Banal and co-workers overcome the limitations of PCR amplification by encapsulating data-encoded files in barcoded silica beads, creating a random access data storage system7. Instead of amplifying the target sequence from the library through PCR, they select data files physically by sorting silica beads. The silica beads include multi-functional barcodes that enable conditional sorting based on Boolean logic (Fig. 1) This is equivalent to selecting an arbitrary book from a library with the added benefit of selecting collections of books of similar subject, author, year and so on. The outcome is a DNA library that has the functionality of a Google-like search engine.
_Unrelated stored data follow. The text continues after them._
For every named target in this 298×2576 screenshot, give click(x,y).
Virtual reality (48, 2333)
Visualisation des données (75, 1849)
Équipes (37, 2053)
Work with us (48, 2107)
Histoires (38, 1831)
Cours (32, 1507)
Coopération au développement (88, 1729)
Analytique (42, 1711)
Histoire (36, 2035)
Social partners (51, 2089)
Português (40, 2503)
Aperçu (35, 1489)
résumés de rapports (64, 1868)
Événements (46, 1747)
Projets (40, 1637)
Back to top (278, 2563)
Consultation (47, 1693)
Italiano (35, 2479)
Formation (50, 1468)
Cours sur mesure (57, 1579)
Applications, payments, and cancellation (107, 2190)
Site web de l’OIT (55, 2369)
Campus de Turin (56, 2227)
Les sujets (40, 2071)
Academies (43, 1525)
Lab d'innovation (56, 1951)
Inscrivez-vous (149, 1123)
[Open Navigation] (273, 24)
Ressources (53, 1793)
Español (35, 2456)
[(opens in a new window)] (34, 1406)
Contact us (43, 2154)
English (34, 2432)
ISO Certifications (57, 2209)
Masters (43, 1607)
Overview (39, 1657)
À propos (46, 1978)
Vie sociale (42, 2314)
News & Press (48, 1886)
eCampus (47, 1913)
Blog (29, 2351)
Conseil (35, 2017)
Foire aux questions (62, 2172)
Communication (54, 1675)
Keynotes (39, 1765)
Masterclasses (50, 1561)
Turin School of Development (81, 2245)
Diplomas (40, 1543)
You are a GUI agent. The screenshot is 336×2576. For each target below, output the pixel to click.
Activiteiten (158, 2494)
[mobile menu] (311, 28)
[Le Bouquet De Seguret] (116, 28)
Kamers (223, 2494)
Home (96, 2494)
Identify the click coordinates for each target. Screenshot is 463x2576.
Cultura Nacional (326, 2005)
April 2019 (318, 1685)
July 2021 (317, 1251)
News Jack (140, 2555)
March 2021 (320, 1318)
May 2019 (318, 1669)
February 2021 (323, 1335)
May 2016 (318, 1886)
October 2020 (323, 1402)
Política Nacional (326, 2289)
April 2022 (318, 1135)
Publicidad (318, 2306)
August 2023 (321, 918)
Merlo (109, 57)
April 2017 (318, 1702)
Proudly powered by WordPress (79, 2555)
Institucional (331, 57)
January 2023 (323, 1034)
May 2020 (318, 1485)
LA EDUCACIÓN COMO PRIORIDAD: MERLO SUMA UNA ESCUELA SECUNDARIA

As a proof of concept, 20 image files (0.1 KB each) were encoded into DNA plasmids. A single image file was inserted in each plasmid and then encapsulated on the surface of the silica beads, using the DNA chemical encapsulation method developed by Grass and colleagues12. On the outer shell of the encapsulation, three unique single-stranded DNA sequences were linked, serving as barcodes to enable the sorting of selected beads/files. Using dye-labelled single-stranded DNA that was complementary to the barcodes, selected beads were fluorescently tagged and separated using fluorescence-activated sorting (FAS). The sorted beads were chemically de-encapsulated and the plasmid was sequenced to decode the data file. In contrast to PCR, this approach directly selects the file of interest, leaving intact all others that can be easily recombined into the original library.

Fig. 1: Random access data storage system without PCR amplification.
figure 1

The query of interest is retrieved by selecting specific fluorescent barcodes signals (here, ‘president’ and ‘18th century’ are probes) and only the file that contains those two tags is sorted out from the random library. The file consists of a plasmid encapsulated in an amorphous layer (grey corona) on the surface of silica beads (green circle). The beads present, on their encapsulation surface, three short DNA sequence barcodes (gold, yellow and orange). Using FAS, conditional sorting of the barcode combinations is possible, therefore, conditional logic can be performed on the retrieved files.

An important aspect of the file-indexing method of Banal and colleagues is its conditional sorting feature. By controlling multiple fluorescence channels in the FAS and having barcodes with three tags per bead, Boolean logic operations are enabled on retrieval of the image files. NOT, OR and AND operations are demonstrated with efficiency, introducing a first view of conditional logic retrieval in a DNA archival storage system. Importantly, the attachment of barcodes on the outer shell of the encapsulation prevents barcode file crosstalk that can lead to spurious amplification in PCR-based systems.

DNA is an emerging memory material because of its information density, information retention, energy of operation and programmability1. From Mikhail Neiman’s vision to Joe Davis’ realization, the information-bearing properties of DNA make it ideal for storing biological and/or digital information. While sincere economic, scalability and sustainability challenges must be overcome to bring DNA storage into real-life applications, Banal and co-workers have taken an important step forward by describing a PCR-free random access method that allows for conditional logic to sort data files made from DNA. The simplicity of their concept is both powerful and scalable, and the quality of their engineering approach is outstanding.